Optimize `PreparePureStateD`#3048

Open

swernli wants to merge 1 commit intomainfrom

swernli/optimize-state-prep

Collaborator

swernli commented Mar 23, 2026 •

edited

Loading

This change introduces different structure for Std.StatePreparation.PreparePureStateD and underlying helper functions, which reduces the compile time by offloading more of the classical compute into static functions run on the full evaluator rather than handled inside the partial-evaluation layer.

In local testing, this improved QIR compilation of a large state preparation on 16 qubits from 14 seconds to 4 seconds.

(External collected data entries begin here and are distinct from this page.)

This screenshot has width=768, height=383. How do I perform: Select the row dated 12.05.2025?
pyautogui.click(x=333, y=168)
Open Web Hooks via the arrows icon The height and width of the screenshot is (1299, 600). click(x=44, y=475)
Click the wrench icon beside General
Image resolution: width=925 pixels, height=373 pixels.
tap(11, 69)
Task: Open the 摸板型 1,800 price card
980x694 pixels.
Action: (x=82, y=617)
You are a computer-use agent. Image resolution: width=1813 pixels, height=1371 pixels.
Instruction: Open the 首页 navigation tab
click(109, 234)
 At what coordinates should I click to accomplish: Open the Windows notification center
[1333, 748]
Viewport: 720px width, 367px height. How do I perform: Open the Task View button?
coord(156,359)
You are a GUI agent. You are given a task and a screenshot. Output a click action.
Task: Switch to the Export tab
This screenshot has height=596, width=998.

          Optmizie PreparePureStateD

558f13d

This change introduces different structure for `Std.StatePreparation.PreparePureStateD` and underlying helper functions, which reduces the compile time by offloading more of the classical compute into static functions run on the full evaluator rather than handled inside the partial-evaluation layer.

fedimser self-assigned this

swernli marked this pull request as ready for review

March 31, 2026 22:05

swernli requested a review from orpuente-MS as a code owner

March 31, 2026 22:05

swernli requested a review from fedimser

March 31, 2026 22:06

github-actions bot commented Mar 31, 2026

Change in memory usage detected by benchmark.

Memory Report for `a5fb96c`

Test	This Branch	On Main	Difference
compile core + standard lib	24572242 bytes	24250814 bytes	321428 bytes

fedimser changed the title ~~Optmizie PreparePureStateD~~ Optimize PreparePureStateD

fedimser requested changes

View reviewed changes

Contributor

fedimser left a comment

I see 2 improvements: 1) Moving recursion from quantum operation to classical function. 2) Using doubles instead of complex.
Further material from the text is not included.